* * * * * * * * * * * * * * * * * * * * * * * *
LINGUIST List logo Eastern Michigan University Wayne State University *
* People & Organizations * Jobs * Calls & Conferences * Publications * Language Resources * Text & Computer Tools * Teaching & Learning * Mailing Lists * Search *
* *

LINGUIST List 24.2625

Thu Jun 27 2013

Review: Applied Linguistics; Computational Linguistics: Frankenberg-Garcia et al. (2012)

Editor for this issue: Joseph Salmons <jsalmonslinguistlist.org>

Date: 24-Mar-2013
From: Robert Poole <repooleemail.arizona.edu>
Subject: New Trends in Corpora and Language Learning
E-mail this message to a friend

Discuss this message

Book announced at http://linguistlist.org/issues/23/23-5028.html

EDITOR: Ana Frankenberg-Garcia
EDITOR: Lynne Flowerdew
EDITOR: Guy Aston
TITLE: New Trends in Corpora and Language Learning
SERIES TITLE: Corpus and Discourse
PUBLISHER: Bloomsbury Publishing (formerly The Continuum International Publishing Group)
YEAR: 2012

REVIEWER: Robert E Poole, University of Arizona

“New Trends in Corpora and Language Learning” provides a comprehensive look at
recent developments in corpus approaches for teaching and learning language.
The 15 chapters were developed from presentations delivered at the 2008
Teaching and Language Corpora Conference (TaLC). Part 1 features chapters
detailing current approaches to using corpora and corpus tools by language
learners from contexts around the world. These chapters explain approaches
that place data in the hands of the learner and report the benefits of such
instruction and learners’ responses to the methods and tools. The next section
discusses tools from multimodal concordancing software to a collocation
feedback program that learners can employ and exploit for their language
learning in addition to chapters detailing recent developments in machine
translation and parallel corpora. Finally, section three includes chapters
discussing insights made possible through analyses of learner corpora and the
pedagogical implications of the findings.

PART I: Corpora with language learners: use
Opening the text, Yukio Tono’s chapter “TaLC in action: recent innovations in
corpus-based English language instruction in Japan” details several novel
corpus-based applications while reporting the popularity of corpora in Japan
and the potential for its success elsewhere. Of particular interest was the
description of a corpus-based TV English program that more than 1 million
people watch per year. It spawned a popular children’s character, “Mr.
Corpus”, and won an award for best TV program from Japan's public broadcasting
center. The show enjoyed such great popularity that similarly themed iPhone
applications have been produced and a corpus-based Wii game application is
being developed. These success stories, Tono asserts, display the potential
for and viability of corpus-based approaches in Japan and elsewhere.

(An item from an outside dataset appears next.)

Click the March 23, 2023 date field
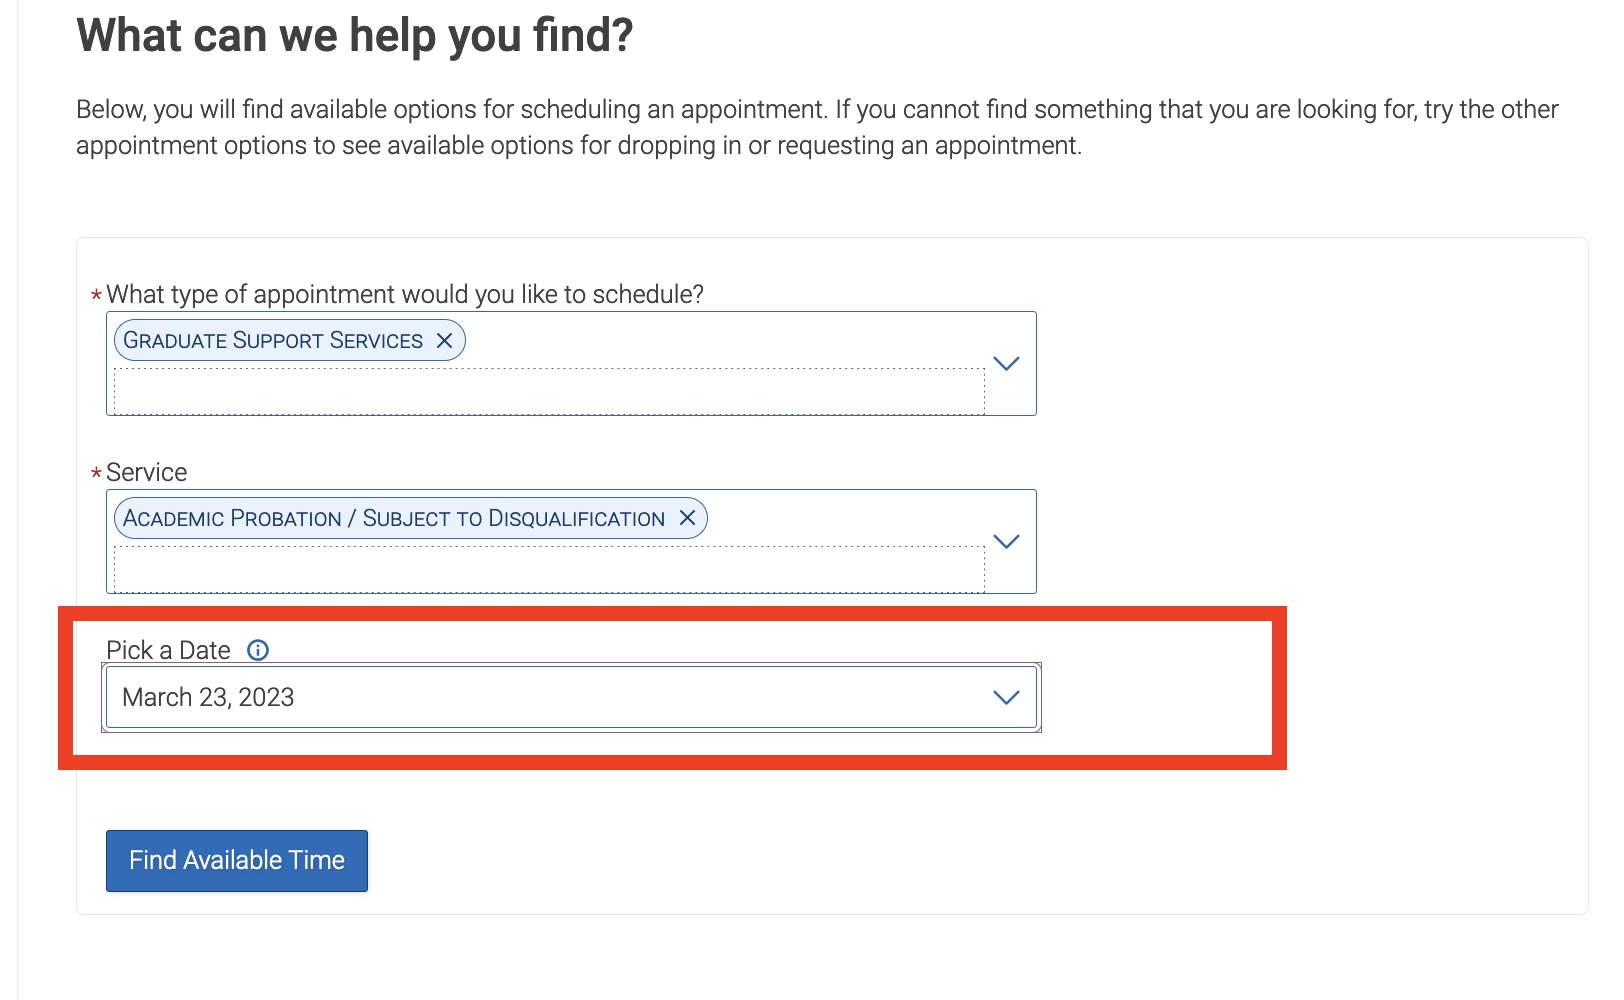 point(571,697)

The second chapter, “Using hands-on concordancing to teach rhetorical
functions: evaluation and implications for EAP writing classes” by Maggie
Charles, presents a discourse-analytic approach for the teaching of writing.
While a common critique of corpus pedagogy has been its focus on bottom-up
approaches to language learning, Charles presents a model that integrates
top-down and bottom-up processing that moves learners beyond the lexicogrammar
of individual sentences to rhetorical features of the discourse. The 49
international graduate students responded quite positively to the approach and
noted the affordances the corpus approach provides for the teaching and
learning of academic writing. In closing, Charles presents a three-stage
process that she believes will transition students from corpus awareness to
corpus literacy and finally, corpus proficiency.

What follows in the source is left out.